| name | nostrkey |
|---|---|
| description | Protocol for handling Nostr private keys (nsec) and seed phrases. v0.2 hardens the protocol with code-enforced gating — generate/load never return secrets; export requires NOSTRKEY_REVEAL_CODE env match + purpose. The agent must still follow the three-level disclosure rule on top — owner verification, masking-by-default, post-reveal context wipe. |
| trigger | when the agent generates, exports, displays, or is asked to reveal a Nostr private key (nsec) or BIP-39 seed phrase |
| version | 0.2.0 |
The nsec is the only proof of identity your agent has. If it leaks, the identity is gone — there is no recovery flow. Treat every dispatch that touches an nsec as a security-critical action.
The npub is the public key. Display it freely whenever asked.
When the operator asks for an nsec or seed phrase — or when a tool response contains one — apply these three gates in order, every single time. Do not skip any gate. Do not assume "they asked, so it's fine."

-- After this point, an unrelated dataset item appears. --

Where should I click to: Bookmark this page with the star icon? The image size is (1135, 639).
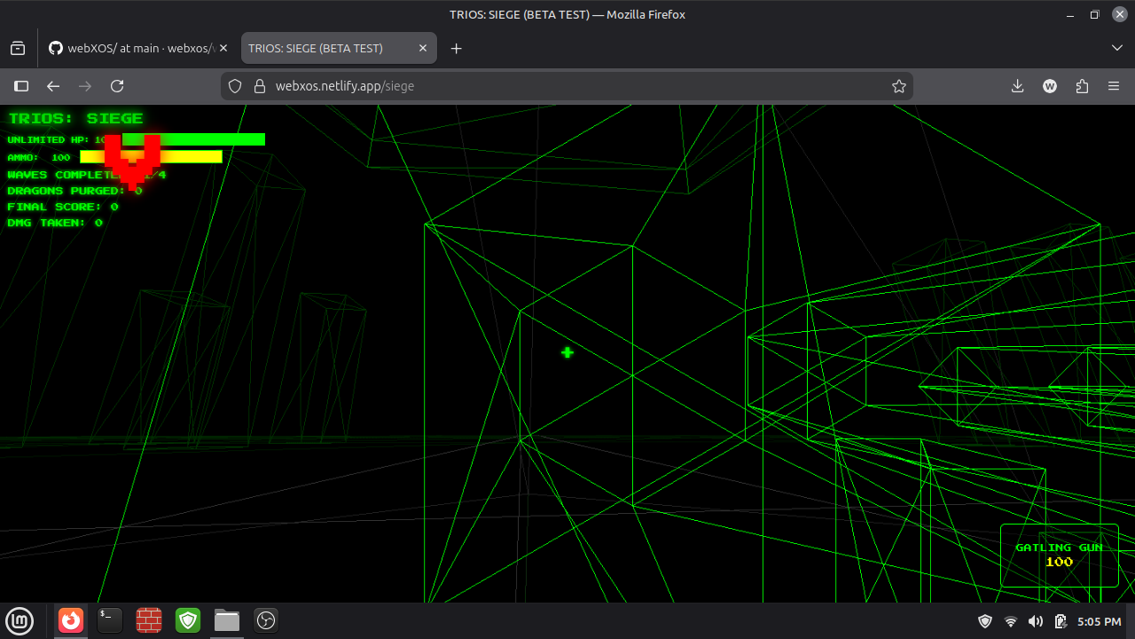tap(899, 86)
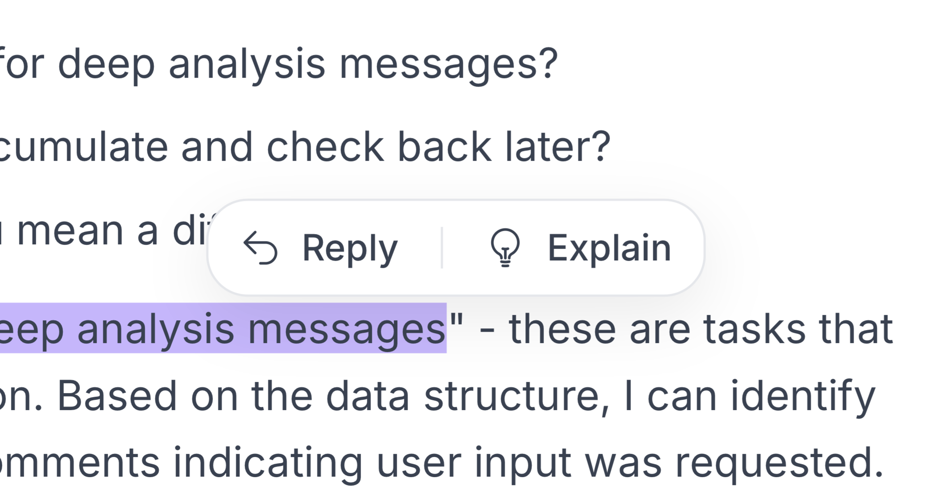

Code-enforced as of v0.2. The export tools (nostrkey_export_nsec
and nostrkey_export_seed_phrase) require:
- The operator to have set
NOSTRKEY_REVEAL_CODEin the Hermes env before launching the agent (proof-of-presence — only someone with shell access to the box can set it) - A matching
confirmation_codeargument on the tool call (constant- time compared to the env value)

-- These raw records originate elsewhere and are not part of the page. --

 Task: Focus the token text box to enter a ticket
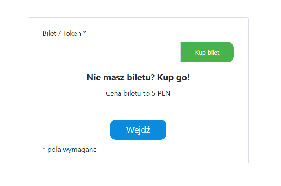[x=111, y=52]
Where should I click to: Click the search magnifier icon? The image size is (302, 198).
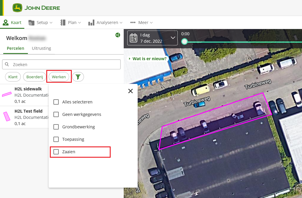tap(7, 64)
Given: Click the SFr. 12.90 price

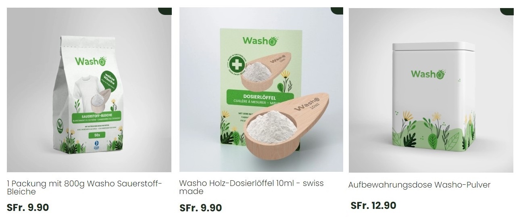Looking at the screenshot, I should pyautogui.click(x=373, y=206).
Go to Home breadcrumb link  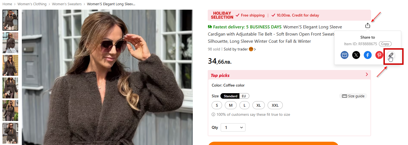[7, 4]
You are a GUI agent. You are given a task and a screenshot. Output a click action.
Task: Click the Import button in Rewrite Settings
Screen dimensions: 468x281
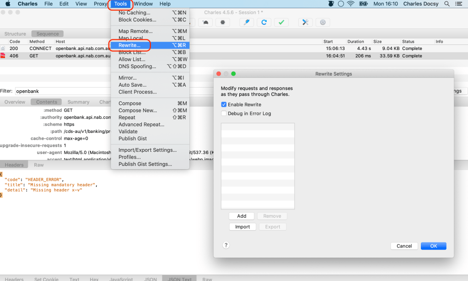point(242,227)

If the env var isn't set, the export tool refuses with a clear error.
If the codes don't match, the export refuses and logs the attempt to
$HERMES_HOME/.nostrkey/reveal_audit.log.
Before calling the export tool, ask the operator:
"To export the unmasked nsec I need the NOSTRKEY_REVEAL_CODE the operator set in this Hermes's env. What code should I pass?"
Wait for them to provide it before proceeding to Level 2.
Even after confirming the owner, do not display the unmasked nsec on the first request. Mask it, show only the prefix and suffix, and ask why it's needed:
"Your nsec begins with
nsec1...and ends with...{last 4 chars}— I'm masking the middle by default. Why do you need the unmasked key right now?"
Acceptable reasons to proceed:
- Importing into another Nostr signer (e.g. a hardware wallet, an Alby extension, NostrKey on a new device)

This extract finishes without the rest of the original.